Document:
────────────────

# Remington 1100 barrel swap



## Washtub (Nov 29, 2013)

I have a Remington 1100 with a mod barrel-not vented. I'm wanting to get a skeet barrel for quail hunting. There are several barrels on eBay. My question is, will any Remington 1100 barrel match up to my 1100? Does it matter if the barrel is vented it not? Any info would be greatly appreciated. Thanks


----------



## roperdoc (Nov 29, 2013)

If your receiver is a standard, non-magnum (2 3/4") receiver, then you will need a 2 3/4 chambered barrel. It will not matter if it is vent rib or plain. A 3" barrel will physically fit but is ported differently and will not cycle 2 3/4 loads. Nor is it safe to fire 3" loads on the non-magnum receiver and action.


----------



## lonewolf247 (Nov 30, 2013)

You didn't state your gauge?  The 20 gauge, came in LT 20, and STD 20, and the two will not interchange.  Also, what's mentioned of the magnum vs non-magnum does matter.  Yes, as pointed out the vented and non vented barrels will not matter.


----------



## The Longhunter (Nov 30, 2013)

Washtub said:


> I have a Remington 1100 with a mod barrel-not vented. I'm wanting to get a skeet barrel for quail hunting. There are several barrels on eBay. My question is, will any Remington 1100 barrel match up to my 1100? Does it matter if the barrel is vented it not? Any info would be greatly appreciated. Thanks



Even if it is a 2 3/4", the 1100 does not have a gas compensating system.  The standard 1100 is regulated for field loads.

If what you want to shoot is lighter loads, then make sure the barrel is marked "target".  You can shoot the heavier loads in a "target" barrel, but it will stress the action.  If someone is selling a factory skeet barrel, it should be marked "skeet."


----------



## WGSNewnan (Nov 30, 2013)

they sure do think highly of those barrels on ebay.


----------



## The Longhunter (Nov 30, 2013)

WGSNewnan said:


> they sure do think highly of those barrels on ebay.



Remington is pretty proud of them, themselves.

At one time Mossberg was making barrels for Remington guns that were sold through various catalogs.

────────────────

What you need to do:
1 – Print the passage of the Remington 1100 barrel thread from "If your receiver" to "lonewolf247 (Nov 30, 2013)".
2 – In the Remington 1100 barrel thread, what kind of barrel does a standard, non-magnum (2 3/4") receiver need?
3 – Write the next part of the Remington 1100 barrel thread, picking up after its final post.

Dataset content:
────────────────

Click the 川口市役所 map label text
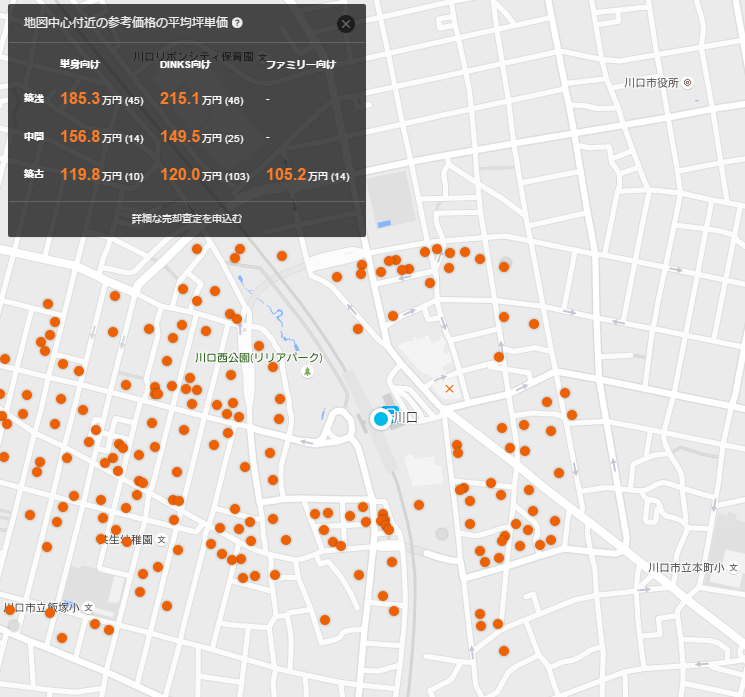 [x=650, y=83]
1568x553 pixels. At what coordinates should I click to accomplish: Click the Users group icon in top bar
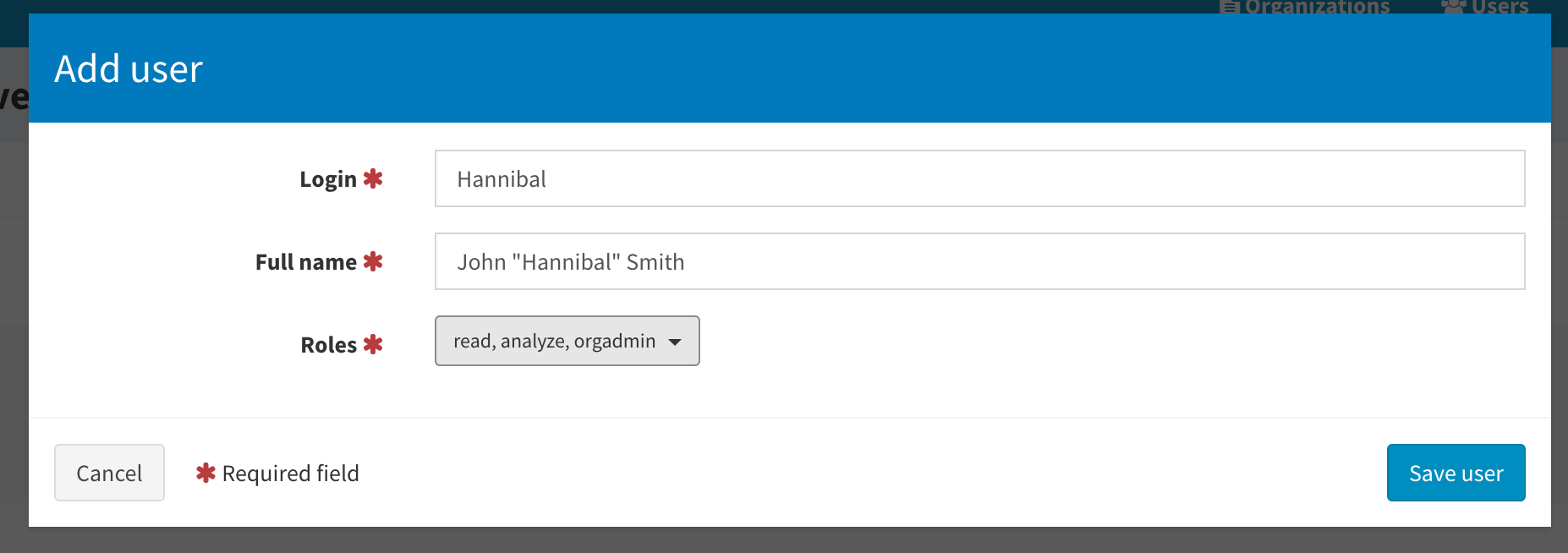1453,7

────────────────

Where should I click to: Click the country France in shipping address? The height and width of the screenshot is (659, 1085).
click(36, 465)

────────────────

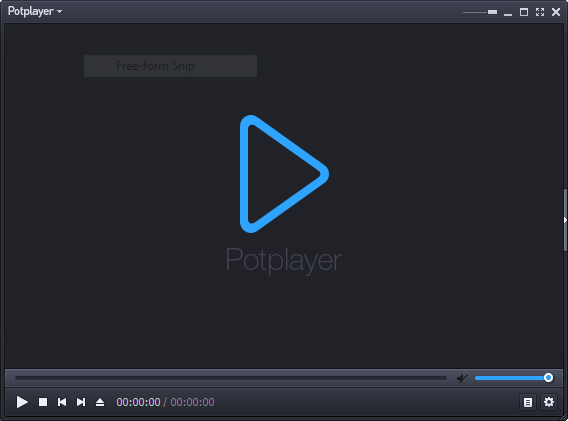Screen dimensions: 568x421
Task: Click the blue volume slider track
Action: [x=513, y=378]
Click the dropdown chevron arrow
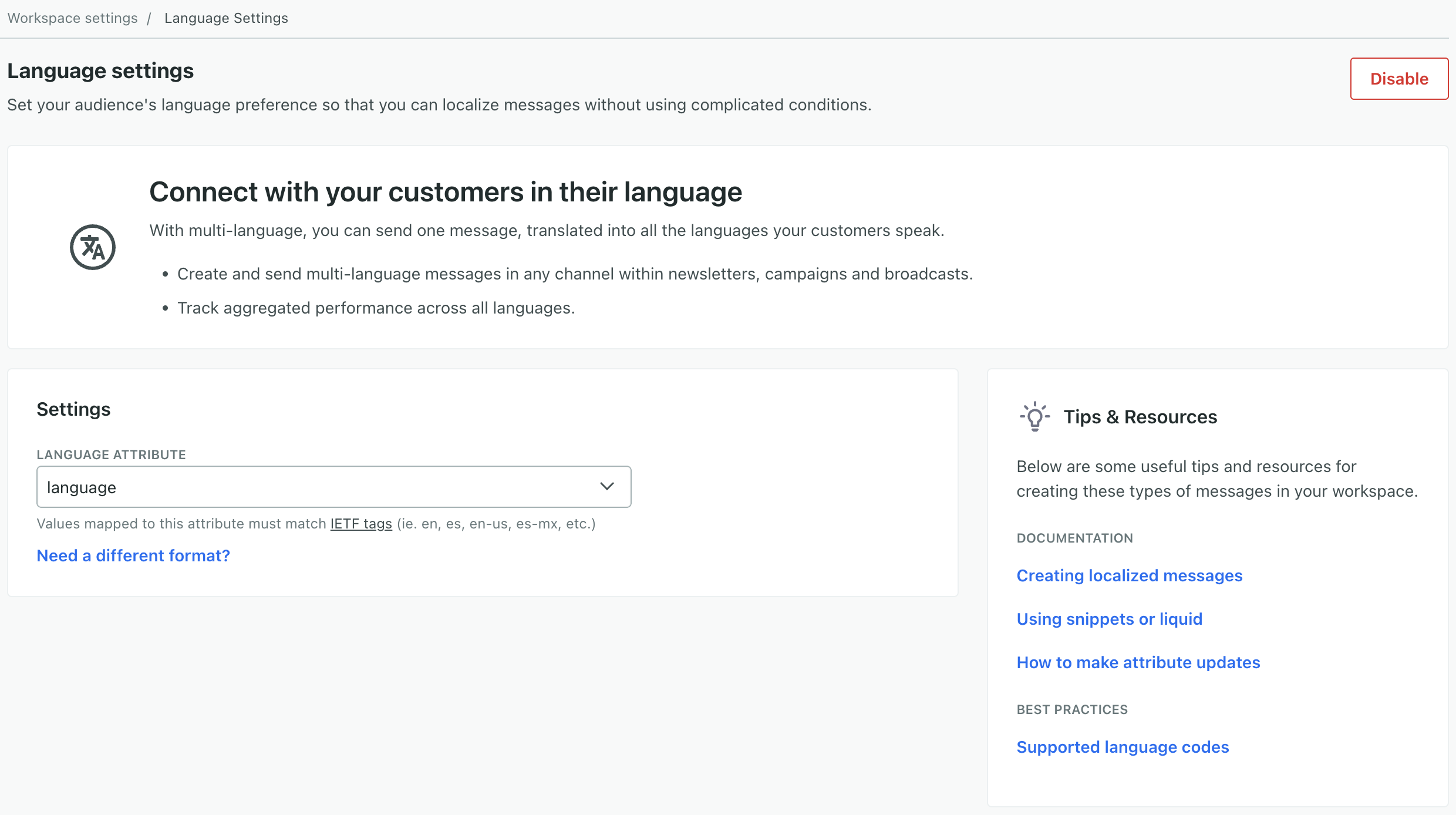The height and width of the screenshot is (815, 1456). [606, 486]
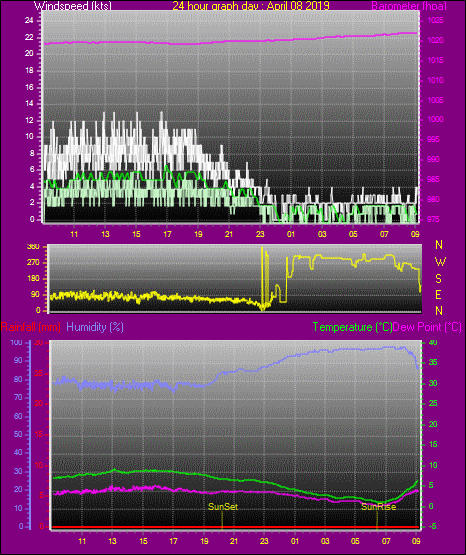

────────────────

Per-task answers:
1 –
If your receiver is a standard, non-magnum (2 3/4") receiver, then you will need a 2 3/4 chambered barrel. It will not matter if it is vent rib or plain. A 3" barrel will physically fit but is ported differently and will not cycle 2 3/4 loads. Nor is it safe to fire 3" loads on the non-magnum receiver and action.


----------



## lonewolf247 (Nov 30, 2013)

2 – A 2 3/4 chambered barrel.

3 –
----------



## Washtub (Dec 1, 2013)

I have a 12 ga. 

I ordered one today off eBay. It's the only place I could find one which is probably why they are expensive. I called every gun and pawn shop around and everybody said that their supplier had them on back order and were not able to get them. I bought a 28" vented barrel that has the rem choke and comes with 3 different chokes.


----------



## WGSNewnan (Dec 1, 2013)

Washtub said:


> I have a 12 ga.
> 
> I ordered one today off eBay. It's the only place I could find one which is probably why they are expensive. I called every gun and pawn shop around and everybody said that their supplier had them on back order and were not able to get them. I bought a 28" vented barrel that has the rem choke and comes with 3 different chokes.


may I ask how much? 200?


----------



## Washtub (Dec 1, 2013)

$255.  Expensive, but that's the ONLY one I could find!


----------



## bowboy1989 (Dec 26, 2013)

I think a company called hastings can help  you out


----------



## Headsortails (Dec 26, 2013)

The standard 1100 will shoot any load from target thru magnum as long as the shell is 2 3/4". As you are going to be shooting field loads for quail, I would suggest buying a 26" Remchoke barrel. You could of course by a non-Remchoke barrel, have it cut to size and threaded.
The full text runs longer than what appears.